* [Exercise instructions]: Only the lines from the line that contains "Image resolution: width=2576" through the final line of the entries below belong in your answer, copied exactly and without pictures.

* [Material for the task]:
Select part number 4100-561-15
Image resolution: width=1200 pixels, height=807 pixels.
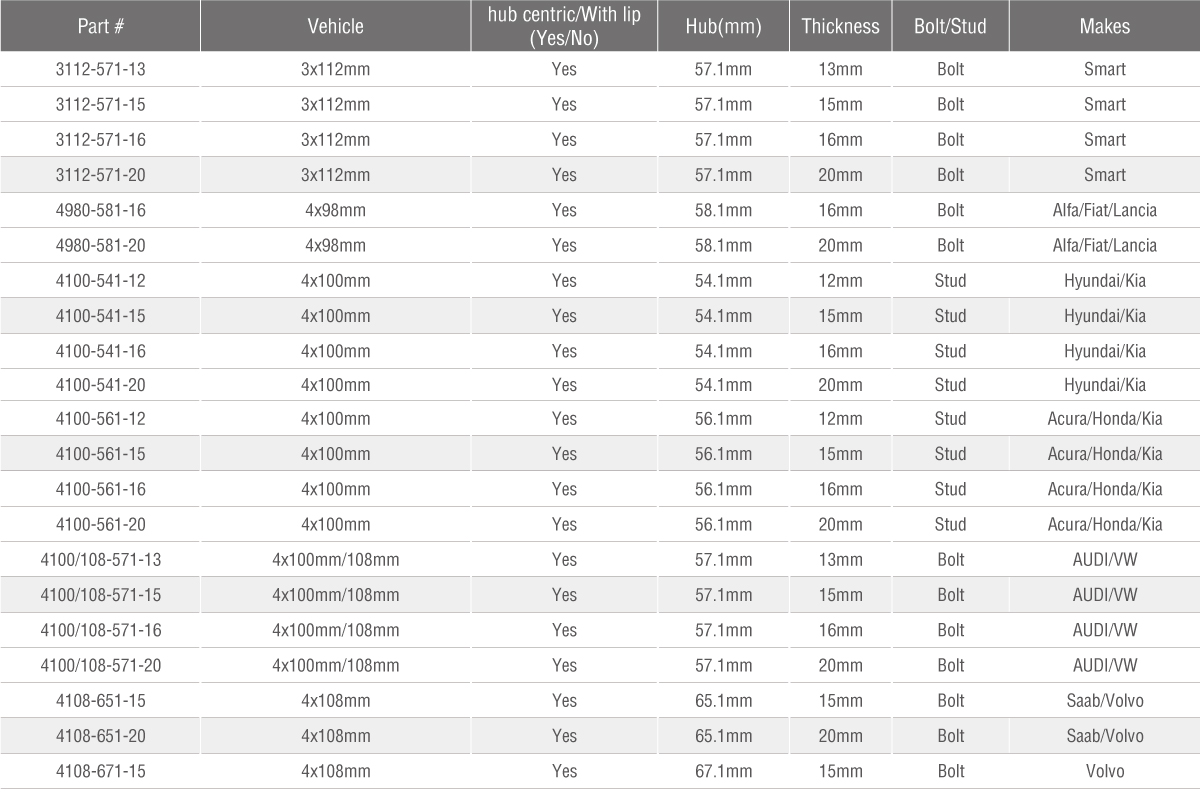pos(100,454)
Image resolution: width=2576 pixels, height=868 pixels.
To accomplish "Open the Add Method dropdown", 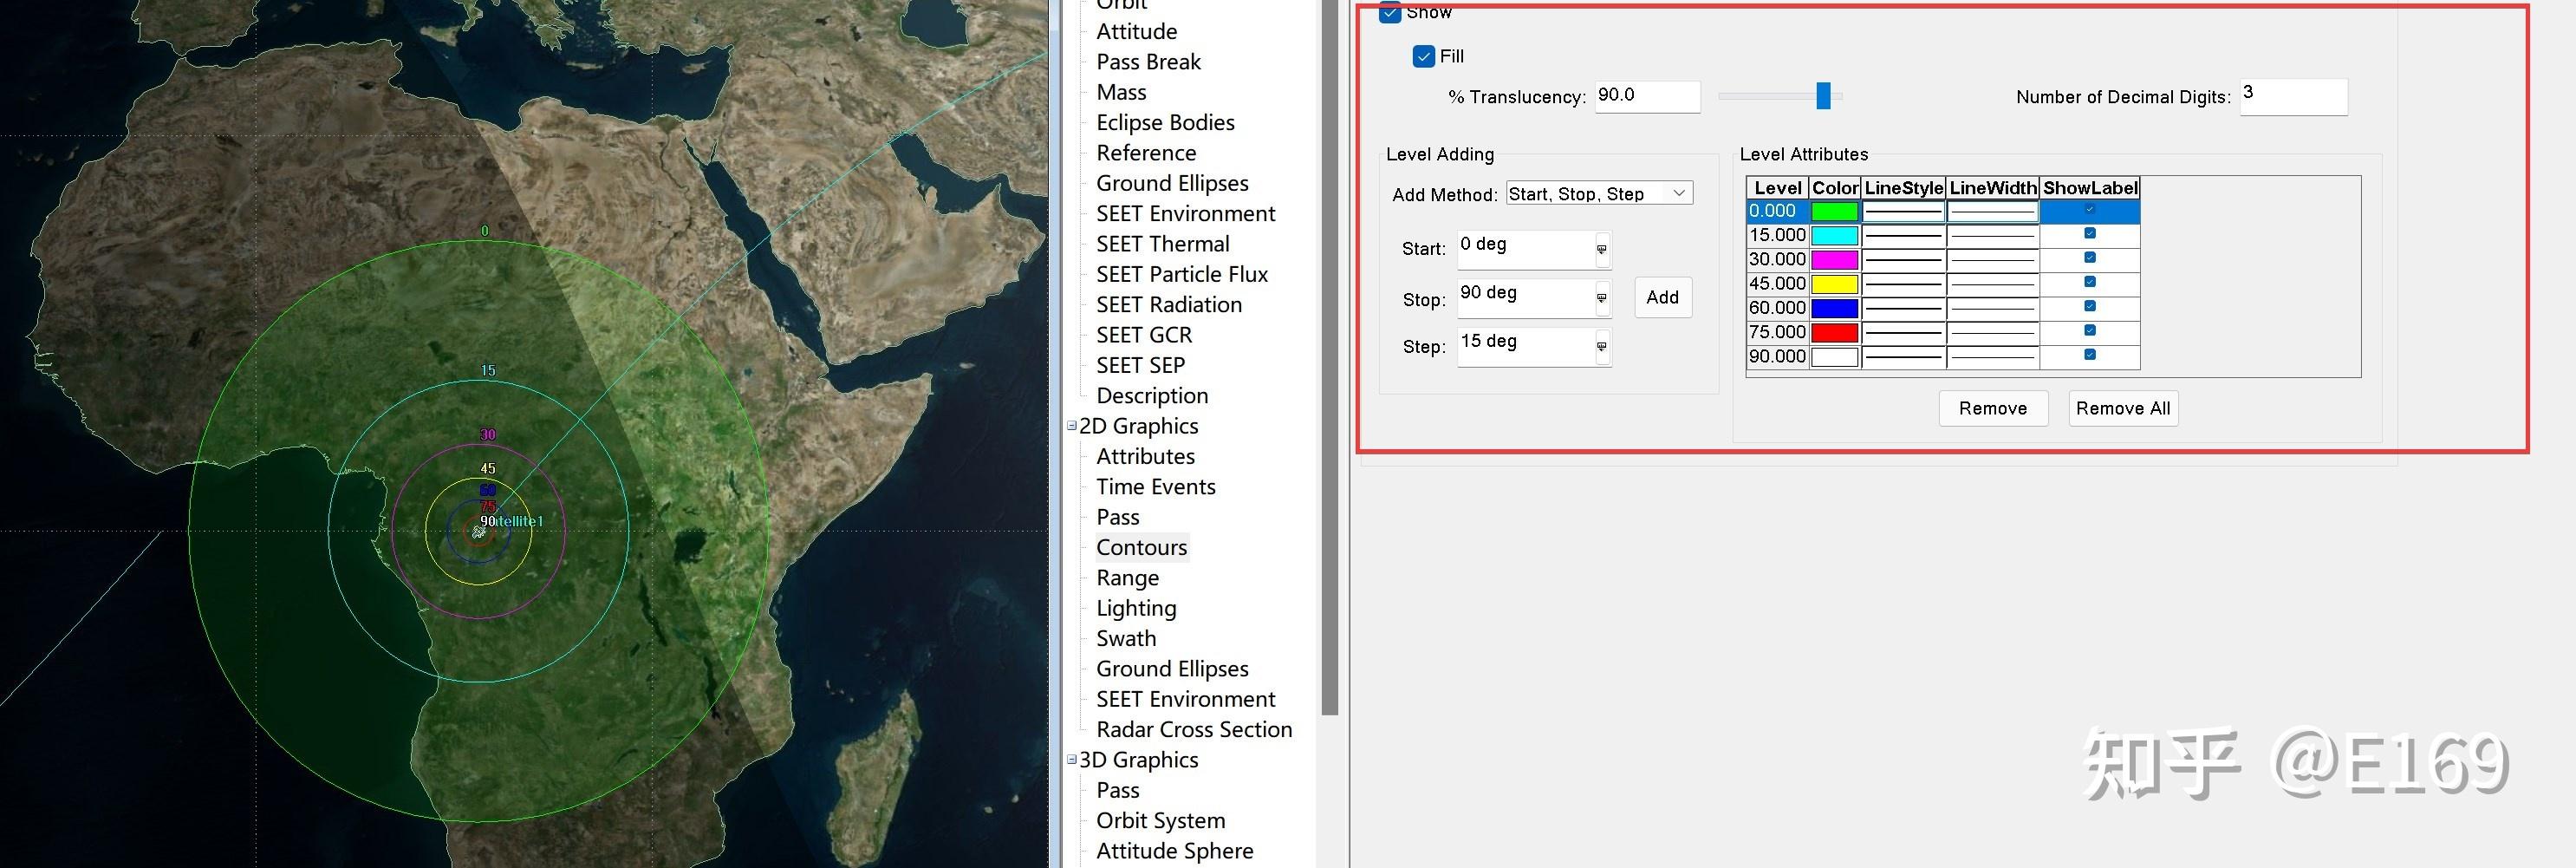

* [Output for this task]:
Image resolution: width=2576 pixels, height=868 pixels.
To accomplish "Open the Add Method dropdown", 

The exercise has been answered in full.